Ellas (perdón por el pronombre personal femenino, pues en realidad no lo merecen) no lo saben pero su auténtica patrona no es la mujer, ni siquiera la mujer trabajadora; su atávico paradigma es una fiera mitológica que se llamaba Pentesilea, la reina de las Amazonas cuya congénere zoológica más próxima es la Mantis Religiosa, ese bicho tan feo como una feminista en éxtasis que mata al macho después de haber copulado con él, como acto de desagravio y veganza por necesitar el heteropatriarcado para perpetuar la especie. Pentesilea y sus amazonas hacían exactamente lo mismo miles de años antes de que aquella bruja comunista, tan sucia y sórdida que menstruaba odio, conocida como la Pasionaria, acuñase el eslogan de todas las mujeres que renuncian a su feminidad para encadenarse al macho dominante del feminismo: “Hijos sí, maridos no”.

 

Una vez al año, Pentesilea y su tribu de viragos, las Amazonas, copulaban con un hombre, a ver qué remedio, y después lo degollaban. Si a los nueve meses lo que paría el virago era un varón, el pobre crio corría la misma suerte que el padre.
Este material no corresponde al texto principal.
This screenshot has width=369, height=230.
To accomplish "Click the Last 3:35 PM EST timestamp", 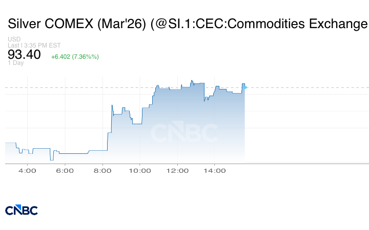I will coord(34,45).
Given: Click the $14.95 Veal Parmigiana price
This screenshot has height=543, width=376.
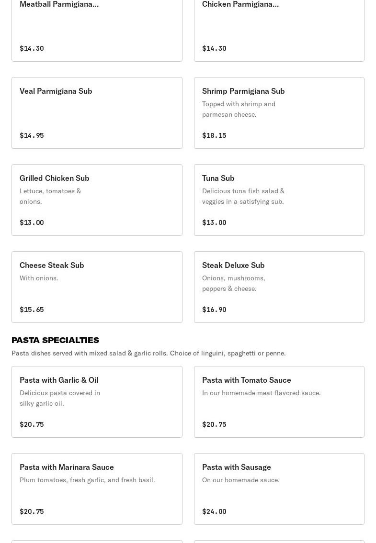Looking at the screenshot, I should pyautogui.click(x=32, y=135).
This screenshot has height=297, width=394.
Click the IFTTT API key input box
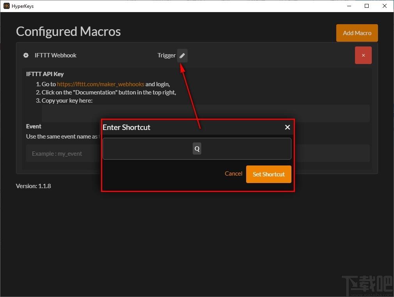206,114
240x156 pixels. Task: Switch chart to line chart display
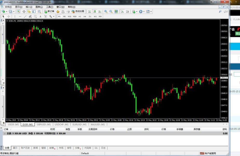(100, 11)
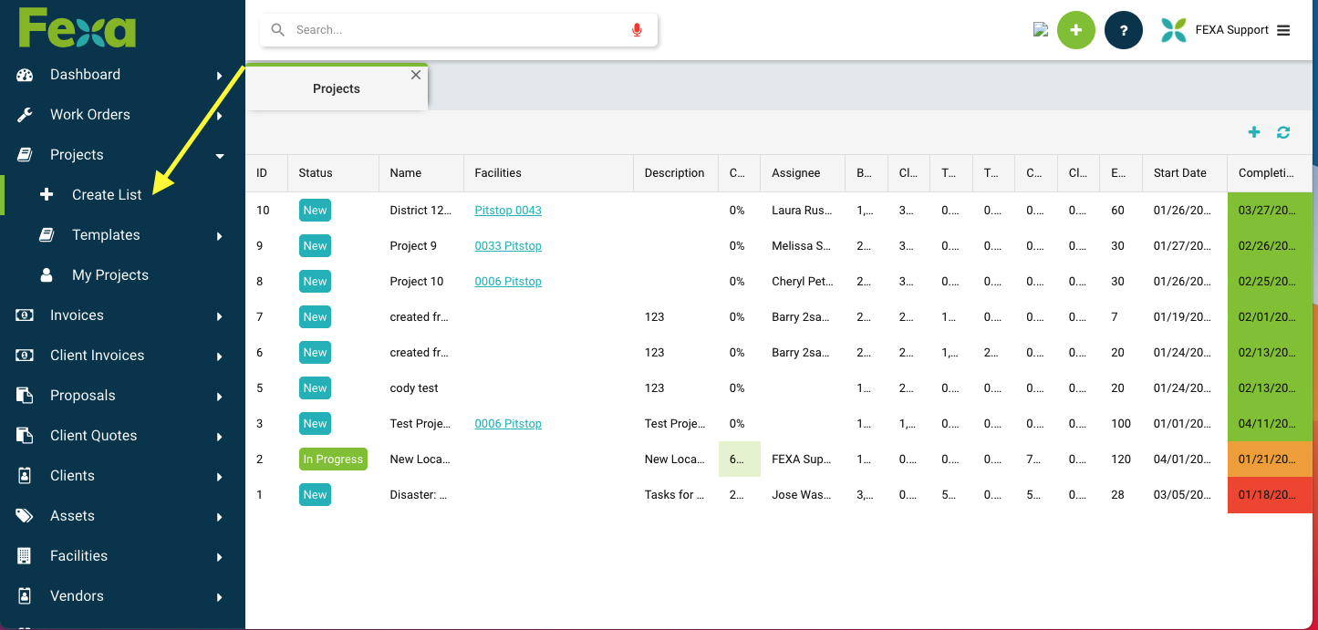
Task: Refresh the projects grid
Action: (x=1283, y=132)
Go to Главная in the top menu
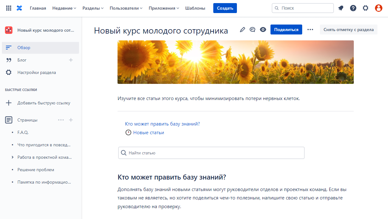The height and width of the screenshot is (219, 388). point(38,8)
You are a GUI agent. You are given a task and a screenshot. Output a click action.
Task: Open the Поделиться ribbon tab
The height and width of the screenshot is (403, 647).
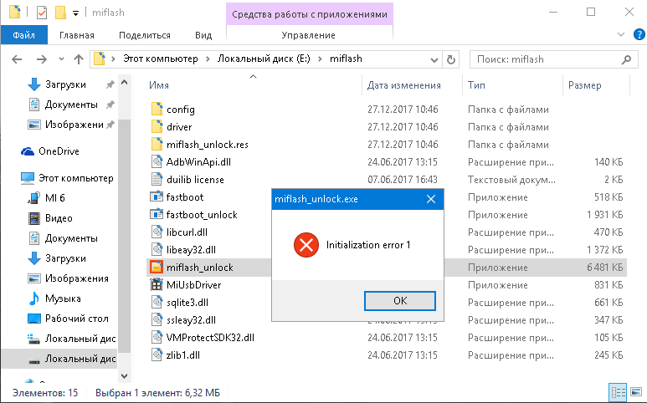[144, 35]
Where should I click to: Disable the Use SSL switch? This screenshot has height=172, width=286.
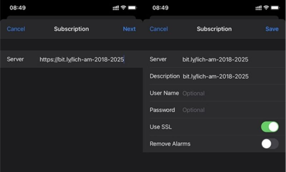(x=270, y=127)
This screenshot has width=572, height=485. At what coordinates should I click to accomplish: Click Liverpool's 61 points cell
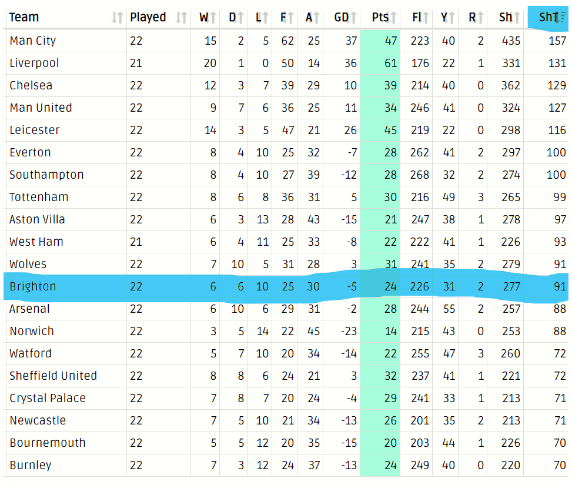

Miles de años después, hoy hay viragos feministas que han llegado a pedir a las mujeres que aborten si lo que están gestando es un niño. Son encantadoras. Y, además, están protegidas por la corrección política y por el coro de tontos útiles que aplauden su bazofia intelectual y sus disparates dialécticos.

 

Ellas (perdón por el pronombre personal femenino porque no les corresponde) no lo saben, pero en su versión ibérica son la herederas de aquellas tiorras con mono y cartucheras del Frente Popular que, en la Guerra Civil, llenaron las trincheras del Ejército Rojo de ladillas, gonorrea y sífilis. Eran las milicianas de la Pasionaria tan feministas ellas que su más alta misión como mujeres comunistas al servicio del macho alfa Stalin consistía en dar placer a los “heroicos” combatientes republicanos, que en cuanto veían asomar un chapiri, una camisa azul, una boina roja o un turbante de la mehala no se la encontraban ni “pa” mear… hasta que se la buscaba debajo del mono la mano de una miliciana feminista mientras le susurraba al oído consignas revolucionarias entre jadeos y revolcones. Tanta gonorrea sembraron y tantas ladillas cosecharon que el jefe del V Regimiento, Enrique Castro, las expulsó de las unidades de combate asegurando que “las milicianas de la Pasionaria causan más bajas en el Ejército Rojo que las ametralladoras de los nacionales”. Y se volvieron si rechistar a refugiarse bajo las faldas de la Pasionaria, antes de que el comunista Enrique Castro, que sí era un auténtico macho alfa, las desinfectase con una rociada de zotal 9 mm.

 

No son mujeres. Son un saco de frustraciones, generalmente congénitas. Por eso son feministas. Hoy celebran su macrobotellón universal: el akelarre de la Mantis Religiosa, de Pentesilea y de la Pasionaria. Cuidado con las ladillas.